* **EXERCISE INPUT**:

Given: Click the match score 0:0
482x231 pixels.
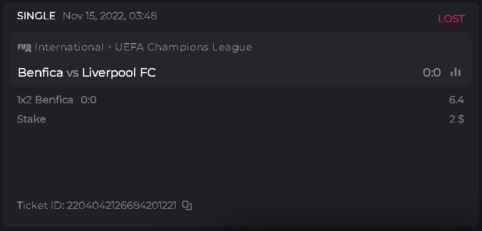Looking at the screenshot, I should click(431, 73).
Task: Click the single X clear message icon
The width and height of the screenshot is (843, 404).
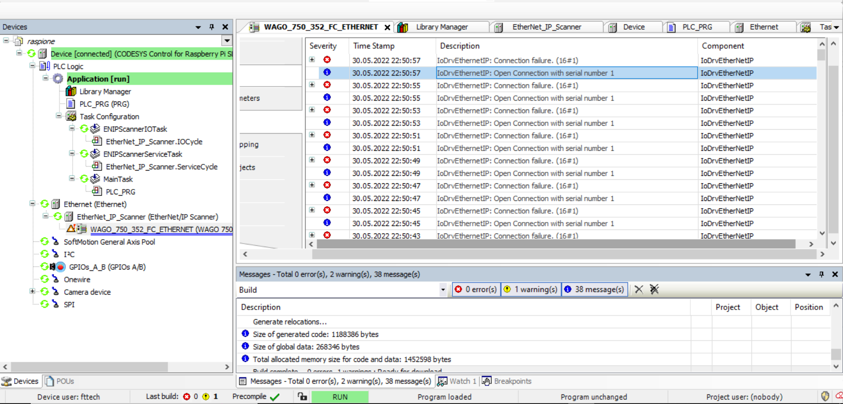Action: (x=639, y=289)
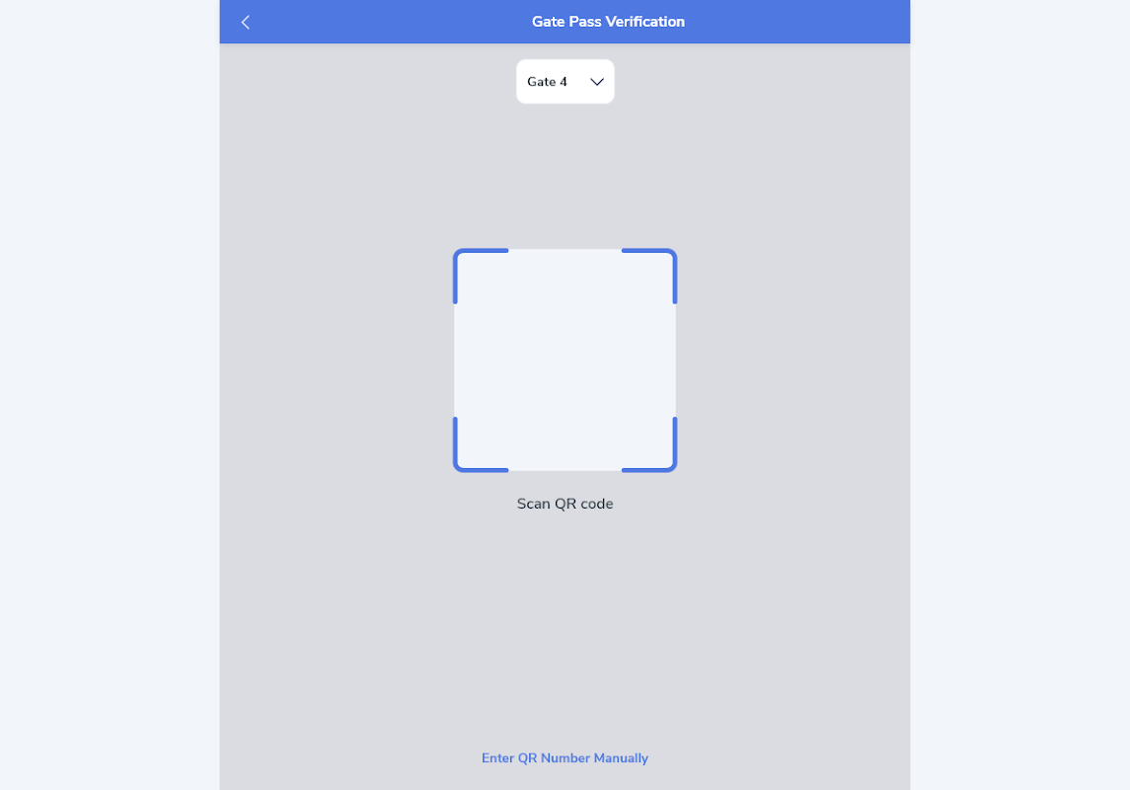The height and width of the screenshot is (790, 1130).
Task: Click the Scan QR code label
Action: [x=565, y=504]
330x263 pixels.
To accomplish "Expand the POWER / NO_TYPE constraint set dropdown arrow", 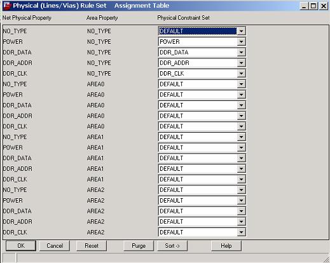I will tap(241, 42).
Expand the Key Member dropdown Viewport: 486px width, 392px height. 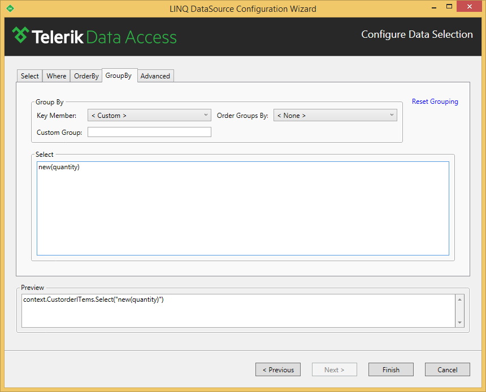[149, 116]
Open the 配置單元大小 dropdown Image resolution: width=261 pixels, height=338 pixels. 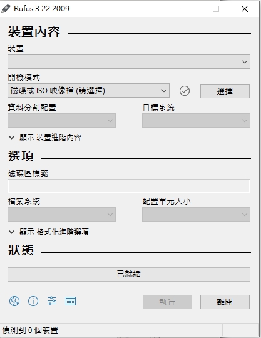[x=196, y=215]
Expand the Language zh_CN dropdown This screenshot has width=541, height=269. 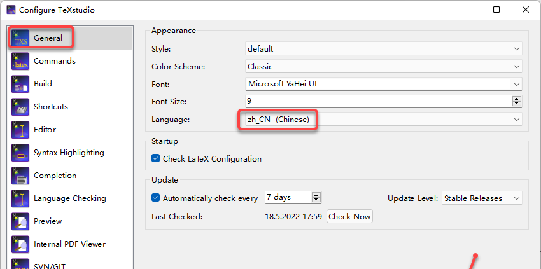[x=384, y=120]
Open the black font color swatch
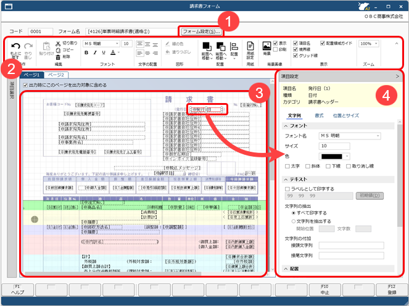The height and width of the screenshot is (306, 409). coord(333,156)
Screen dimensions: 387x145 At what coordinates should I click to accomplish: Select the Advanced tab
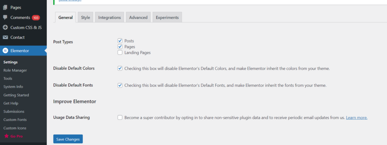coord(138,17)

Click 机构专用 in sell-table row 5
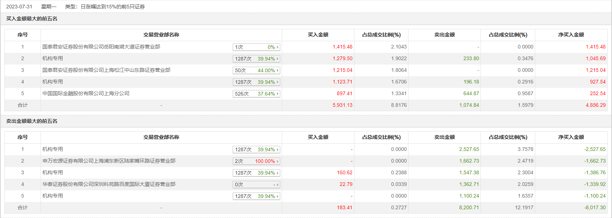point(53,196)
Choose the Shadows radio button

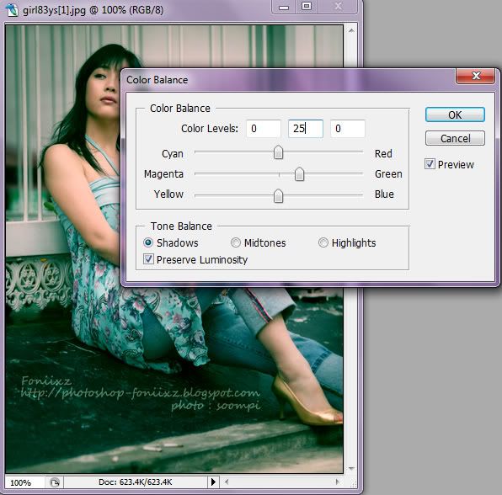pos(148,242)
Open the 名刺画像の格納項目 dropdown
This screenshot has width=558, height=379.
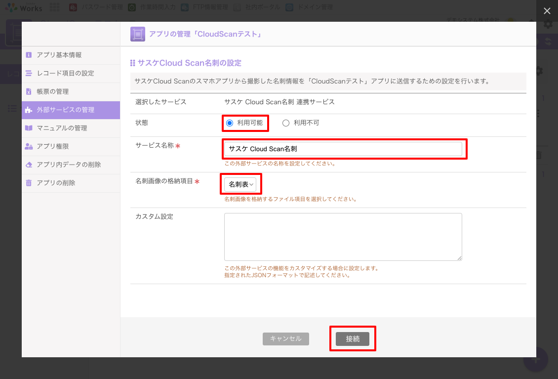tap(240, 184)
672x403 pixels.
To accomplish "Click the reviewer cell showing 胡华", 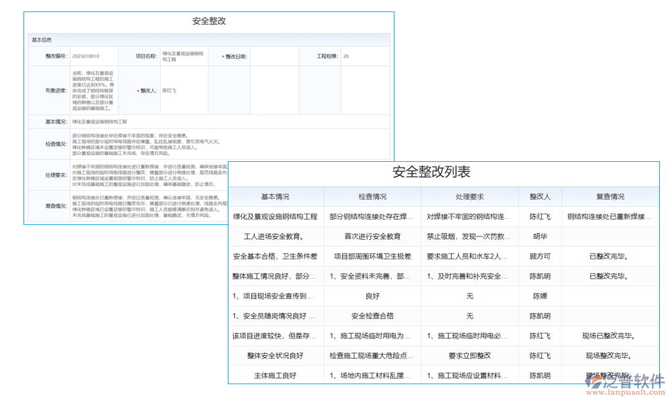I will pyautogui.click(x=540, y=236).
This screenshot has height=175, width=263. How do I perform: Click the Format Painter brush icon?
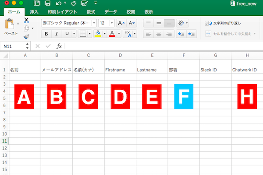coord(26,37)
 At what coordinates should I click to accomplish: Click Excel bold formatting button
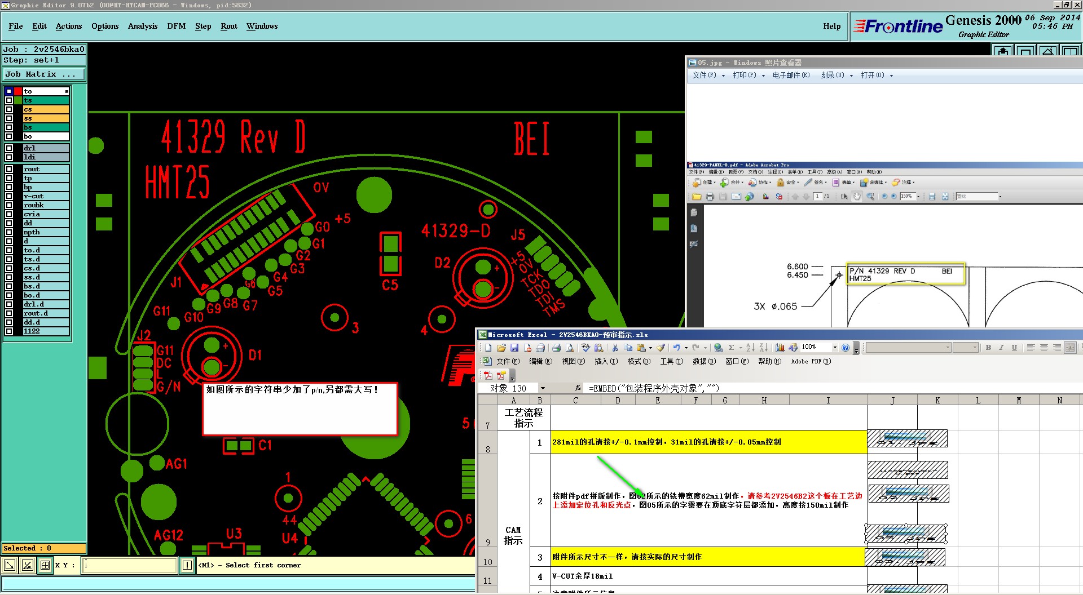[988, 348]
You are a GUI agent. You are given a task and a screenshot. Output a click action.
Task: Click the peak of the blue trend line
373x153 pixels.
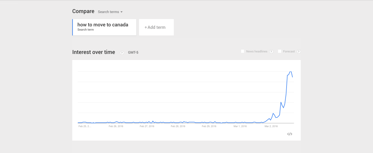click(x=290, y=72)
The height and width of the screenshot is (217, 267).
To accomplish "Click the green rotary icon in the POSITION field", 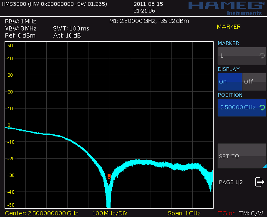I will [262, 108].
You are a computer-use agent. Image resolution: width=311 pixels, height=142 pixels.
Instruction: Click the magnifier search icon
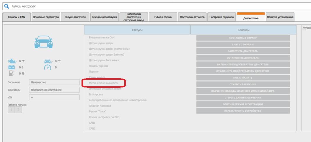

* **DIRECTIONS FOR THIS TASK**:
Beginning with the first line of the records above, extract each line exactly through the line that holds "330x263 pixels.", both ends included. Omit pictures.

* **WRITTEN ANSWER**:
Given: Click the match score 0:0
482x231 pixels.
Looking at the screenshot, I should click(431, 73).
Task: Click the single X clear message icon
The width and height of the screenshot is (843, 404).
Action: (x=639, y=289)
The height and width of the screenshot is (790, 1130).
Task: Click the Scan QR code label
Action: [x=565, y=504]
330x263 pixels.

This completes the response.